Un ouvrage fondateur l’Antidotarium Mesuae

L’Occident chrétien reçoit les formules des confiseries arabes grâce au gigantesque travail de traduction de la littérature médicale musulmane réalisé en Italie et en Espagne dès le 11e siècle. La redécouverte de la médecine grecque via l’héritage arabe est à l’origine du renouveau et de la revalorisation de la discipline en Europe, ainsi que de son introduction dans les universités. Parmi les traités pharmaceutiques inspirés par les grabadins, l’Antidotarium Mesuae, d’un inconnu caché sous le pseudonyme de Mésué1, dévoile les bases de la confiserie occidentale. L’ouvrage est probablement italien et date du 13e siècle. L’auteur manifeste un intérêt particulier pour Avicenne et l’ « anonyme andalou »2 à qui il emprunte diverses recettes de confiseries.
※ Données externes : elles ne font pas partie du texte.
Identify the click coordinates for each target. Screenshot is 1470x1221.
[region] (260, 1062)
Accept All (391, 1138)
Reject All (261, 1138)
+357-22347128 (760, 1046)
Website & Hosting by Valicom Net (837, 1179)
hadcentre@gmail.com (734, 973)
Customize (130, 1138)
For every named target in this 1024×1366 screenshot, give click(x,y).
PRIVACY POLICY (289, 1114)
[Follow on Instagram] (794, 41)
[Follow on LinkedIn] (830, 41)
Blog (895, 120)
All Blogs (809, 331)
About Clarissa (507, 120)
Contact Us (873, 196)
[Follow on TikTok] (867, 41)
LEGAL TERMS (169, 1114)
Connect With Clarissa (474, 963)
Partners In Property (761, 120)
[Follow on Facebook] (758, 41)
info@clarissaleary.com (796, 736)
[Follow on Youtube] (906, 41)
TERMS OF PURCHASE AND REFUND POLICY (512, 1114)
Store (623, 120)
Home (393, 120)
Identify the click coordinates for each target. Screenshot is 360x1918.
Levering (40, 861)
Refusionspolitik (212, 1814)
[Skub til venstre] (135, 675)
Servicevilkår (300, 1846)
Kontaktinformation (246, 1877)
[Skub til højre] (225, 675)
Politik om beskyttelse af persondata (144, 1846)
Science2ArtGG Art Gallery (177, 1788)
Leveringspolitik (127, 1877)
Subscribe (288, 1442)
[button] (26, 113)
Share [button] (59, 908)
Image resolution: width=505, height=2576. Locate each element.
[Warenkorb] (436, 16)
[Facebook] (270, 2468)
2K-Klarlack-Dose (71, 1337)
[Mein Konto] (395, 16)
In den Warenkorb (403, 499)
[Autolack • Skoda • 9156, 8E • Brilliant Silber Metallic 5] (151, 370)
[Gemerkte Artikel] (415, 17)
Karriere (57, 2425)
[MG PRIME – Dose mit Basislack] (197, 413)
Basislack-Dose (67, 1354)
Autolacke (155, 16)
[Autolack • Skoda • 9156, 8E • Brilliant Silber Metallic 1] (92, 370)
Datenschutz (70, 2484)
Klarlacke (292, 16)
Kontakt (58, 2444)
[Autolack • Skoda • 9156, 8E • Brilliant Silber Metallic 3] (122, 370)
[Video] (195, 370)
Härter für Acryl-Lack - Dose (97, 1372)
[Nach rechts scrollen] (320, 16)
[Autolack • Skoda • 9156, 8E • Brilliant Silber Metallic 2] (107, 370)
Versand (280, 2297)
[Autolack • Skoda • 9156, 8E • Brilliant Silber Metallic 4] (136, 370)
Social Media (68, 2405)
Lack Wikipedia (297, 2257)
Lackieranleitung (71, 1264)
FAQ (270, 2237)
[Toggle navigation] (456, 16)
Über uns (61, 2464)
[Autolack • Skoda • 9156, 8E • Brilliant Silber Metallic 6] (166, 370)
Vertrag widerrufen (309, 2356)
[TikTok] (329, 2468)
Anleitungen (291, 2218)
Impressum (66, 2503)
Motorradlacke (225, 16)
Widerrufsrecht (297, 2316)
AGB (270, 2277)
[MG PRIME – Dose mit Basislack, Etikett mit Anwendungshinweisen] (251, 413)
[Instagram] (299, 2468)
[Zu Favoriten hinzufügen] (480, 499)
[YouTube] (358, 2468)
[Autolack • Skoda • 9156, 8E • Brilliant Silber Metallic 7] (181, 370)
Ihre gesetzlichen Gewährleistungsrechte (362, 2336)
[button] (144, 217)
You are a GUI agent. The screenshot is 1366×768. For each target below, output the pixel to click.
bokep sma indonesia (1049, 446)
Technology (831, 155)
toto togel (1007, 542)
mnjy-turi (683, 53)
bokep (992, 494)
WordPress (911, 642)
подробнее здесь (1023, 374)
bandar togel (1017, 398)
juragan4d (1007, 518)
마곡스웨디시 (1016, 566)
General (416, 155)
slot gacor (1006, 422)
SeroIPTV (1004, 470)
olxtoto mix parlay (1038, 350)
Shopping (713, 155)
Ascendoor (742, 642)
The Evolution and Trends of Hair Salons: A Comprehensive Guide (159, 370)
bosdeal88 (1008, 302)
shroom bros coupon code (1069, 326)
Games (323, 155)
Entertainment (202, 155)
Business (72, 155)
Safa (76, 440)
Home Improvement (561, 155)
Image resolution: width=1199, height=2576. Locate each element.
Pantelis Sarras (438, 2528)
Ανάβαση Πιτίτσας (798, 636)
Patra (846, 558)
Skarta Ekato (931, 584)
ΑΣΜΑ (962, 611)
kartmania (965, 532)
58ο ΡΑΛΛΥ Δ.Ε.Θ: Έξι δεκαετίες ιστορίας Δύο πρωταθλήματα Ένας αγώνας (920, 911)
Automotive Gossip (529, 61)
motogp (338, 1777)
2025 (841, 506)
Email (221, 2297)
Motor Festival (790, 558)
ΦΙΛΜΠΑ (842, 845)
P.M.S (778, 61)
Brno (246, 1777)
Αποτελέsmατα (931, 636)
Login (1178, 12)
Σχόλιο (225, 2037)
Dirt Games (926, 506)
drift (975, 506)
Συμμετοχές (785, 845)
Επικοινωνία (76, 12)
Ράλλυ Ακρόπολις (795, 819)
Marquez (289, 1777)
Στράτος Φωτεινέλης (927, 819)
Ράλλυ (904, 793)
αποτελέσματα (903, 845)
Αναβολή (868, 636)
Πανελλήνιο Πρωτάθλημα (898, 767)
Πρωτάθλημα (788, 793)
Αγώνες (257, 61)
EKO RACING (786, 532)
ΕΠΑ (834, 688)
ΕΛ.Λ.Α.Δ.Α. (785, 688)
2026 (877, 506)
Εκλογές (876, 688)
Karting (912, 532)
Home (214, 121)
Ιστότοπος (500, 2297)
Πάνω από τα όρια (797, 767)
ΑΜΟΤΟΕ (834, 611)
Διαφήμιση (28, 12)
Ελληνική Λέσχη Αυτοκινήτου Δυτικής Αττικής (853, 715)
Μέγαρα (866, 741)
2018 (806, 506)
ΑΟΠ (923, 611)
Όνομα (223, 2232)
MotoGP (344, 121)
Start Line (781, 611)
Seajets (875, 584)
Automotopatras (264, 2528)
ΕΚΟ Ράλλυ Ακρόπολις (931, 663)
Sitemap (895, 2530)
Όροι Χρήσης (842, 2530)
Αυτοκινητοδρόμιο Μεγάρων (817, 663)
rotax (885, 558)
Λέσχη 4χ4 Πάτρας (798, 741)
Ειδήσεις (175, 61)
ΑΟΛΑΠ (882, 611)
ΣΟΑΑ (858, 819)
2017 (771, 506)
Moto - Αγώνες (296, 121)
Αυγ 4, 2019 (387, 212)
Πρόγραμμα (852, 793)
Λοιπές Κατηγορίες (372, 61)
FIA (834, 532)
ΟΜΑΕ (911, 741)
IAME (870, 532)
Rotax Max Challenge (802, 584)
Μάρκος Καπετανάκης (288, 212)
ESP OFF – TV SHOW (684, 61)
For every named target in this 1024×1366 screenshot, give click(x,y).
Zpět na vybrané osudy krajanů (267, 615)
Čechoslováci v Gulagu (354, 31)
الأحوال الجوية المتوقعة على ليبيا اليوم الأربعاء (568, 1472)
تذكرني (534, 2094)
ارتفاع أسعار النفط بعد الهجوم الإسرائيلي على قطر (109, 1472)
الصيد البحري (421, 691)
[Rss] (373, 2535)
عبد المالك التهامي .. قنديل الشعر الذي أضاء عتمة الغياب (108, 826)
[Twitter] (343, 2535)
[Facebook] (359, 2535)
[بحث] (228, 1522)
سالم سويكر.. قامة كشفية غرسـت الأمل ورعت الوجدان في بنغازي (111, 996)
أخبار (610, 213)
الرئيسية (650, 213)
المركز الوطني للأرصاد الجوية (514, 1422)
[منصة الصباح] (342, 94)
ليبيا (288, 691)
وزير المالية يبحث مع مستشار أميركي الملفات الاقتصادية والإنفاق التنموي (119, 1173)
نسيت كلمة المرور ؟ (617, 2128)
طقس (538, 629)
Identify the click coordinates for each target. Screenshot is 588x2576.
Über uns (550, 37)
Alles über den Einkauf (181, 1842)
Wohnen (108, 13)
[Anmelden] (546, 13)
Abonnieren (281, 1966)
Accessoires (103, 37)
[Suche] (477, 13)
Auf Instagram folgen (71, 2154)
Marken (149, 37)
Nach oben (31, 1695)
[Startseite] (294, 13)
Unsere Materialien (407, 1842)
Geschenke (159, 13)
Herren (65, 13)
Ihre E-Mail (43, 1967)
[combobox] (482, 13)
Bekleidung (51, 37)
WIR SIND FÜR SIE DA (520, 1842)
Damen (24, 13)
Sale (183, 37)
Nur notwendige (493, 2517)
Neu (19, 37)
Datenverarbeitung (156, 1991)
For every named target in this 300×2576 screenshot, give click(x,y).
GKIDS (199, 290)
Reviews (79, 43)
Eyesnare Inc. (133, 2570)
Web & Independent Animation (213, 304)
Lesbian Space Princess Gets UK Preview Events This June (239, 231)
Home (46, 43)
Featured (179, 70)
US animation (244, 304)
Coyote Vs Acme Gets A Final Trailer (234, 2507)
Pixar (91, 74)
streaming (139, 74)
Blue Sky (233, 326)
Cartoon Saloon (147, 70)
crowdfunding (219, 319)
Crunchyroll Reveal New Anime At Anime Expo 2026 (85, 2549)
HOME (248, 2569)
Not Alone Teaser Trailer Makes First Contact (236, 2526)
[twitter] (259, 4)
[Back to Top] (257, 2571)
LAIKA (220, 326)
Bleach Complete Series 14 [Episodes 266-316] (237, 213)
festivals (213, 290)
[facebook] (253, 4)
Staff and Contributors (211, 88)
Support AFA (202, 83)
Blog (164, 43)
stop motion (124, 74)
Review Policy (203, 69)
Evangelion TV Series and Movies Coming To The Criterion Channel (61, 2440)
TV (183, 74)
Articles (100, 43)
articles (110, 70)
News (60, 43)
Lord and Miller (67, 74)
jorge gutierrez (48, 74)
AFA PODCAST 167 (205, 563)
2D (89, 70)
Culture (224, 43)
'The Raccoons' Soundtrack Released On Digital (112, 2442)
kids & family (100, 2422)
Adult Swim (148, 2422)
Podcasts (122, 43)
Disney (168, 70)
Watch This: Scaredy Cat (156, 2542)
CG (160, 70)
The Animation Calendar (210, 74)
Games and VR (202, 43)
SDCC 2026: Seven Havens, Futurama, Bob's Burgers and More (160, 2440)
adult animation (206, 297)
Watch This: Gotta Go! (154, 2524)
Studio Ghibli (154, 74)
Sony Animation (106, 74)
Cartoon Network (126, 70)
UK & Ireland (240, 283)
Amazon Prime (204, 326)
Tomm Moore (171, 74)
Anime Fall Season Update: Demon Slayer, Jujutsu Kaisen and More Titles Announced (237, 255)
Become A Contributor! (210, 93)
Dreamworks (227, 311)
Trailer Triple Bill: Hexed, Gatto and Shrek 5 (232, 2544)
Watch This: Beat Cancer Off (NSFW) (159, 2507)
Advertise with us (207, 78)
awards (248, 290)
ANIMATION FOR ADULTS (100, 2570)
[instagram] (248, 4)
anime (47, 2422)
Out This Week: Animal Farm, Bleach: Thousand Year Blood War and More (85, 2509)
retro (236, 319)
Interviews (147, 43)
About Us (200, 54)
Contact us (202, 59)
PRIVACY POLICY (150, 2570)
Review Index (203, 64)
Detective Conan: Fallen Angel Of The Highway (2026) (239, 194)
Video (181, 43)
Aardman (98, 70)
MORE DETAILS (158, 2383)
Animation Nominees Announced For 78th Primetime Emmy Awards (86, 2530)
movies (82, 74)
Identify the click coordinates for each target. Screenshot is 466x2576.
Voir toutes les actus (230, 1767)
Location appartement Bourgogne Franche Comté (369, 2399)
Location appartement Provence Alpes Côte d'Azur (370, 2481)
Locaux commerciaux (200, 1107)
Repris sous le nom d’électuaire, on y retrouve les gawarisnat de l’ « anonyme andalou » sous forme de berlingots ou de fondants à la menthe, au clou de girofle et au musc. Les électuaires aux amandes et aux pignons maghrébo-andalous3 sont eux aussi présents, à ceci près que le sucre y remplace le miel.

Le Pseudo-Mésué s’intéresse également aux fruits confits, comme les zestes de citron confits, dont il emprunte la technique à Avicenne. Il classe logiquement les nougats, les massepains et les guimauves parmi les lochs, traduction des la’uqat arabes. Enfin, ses juleb4, mellites5 et robs6, rappellent ceux du manuscrit anonyme7.

Les livres de confiserie

À l’instar de ce qui s’est passé dans le monde arabe, les recettes de confiserie passent de la pharmacopée aux livres de cuisine. Les formules aux fruits secs, aux zestes d’orange, aux fleurs ou aux coings sont reprises dans le Mesnagier de Paris et le Libro per cuoco du 14e siècle, où on rencontre aussi bien le sucre que le miel.

Au 15e siècle, la confiserie s’émancipe davantage de la pharmacopée et fait désormais l’objet d’un genre littéraire spécifique. Le premier livre de confiserie européen, le Libre de totes manieres de confits, paraît en Catalogne au 15e siècle8.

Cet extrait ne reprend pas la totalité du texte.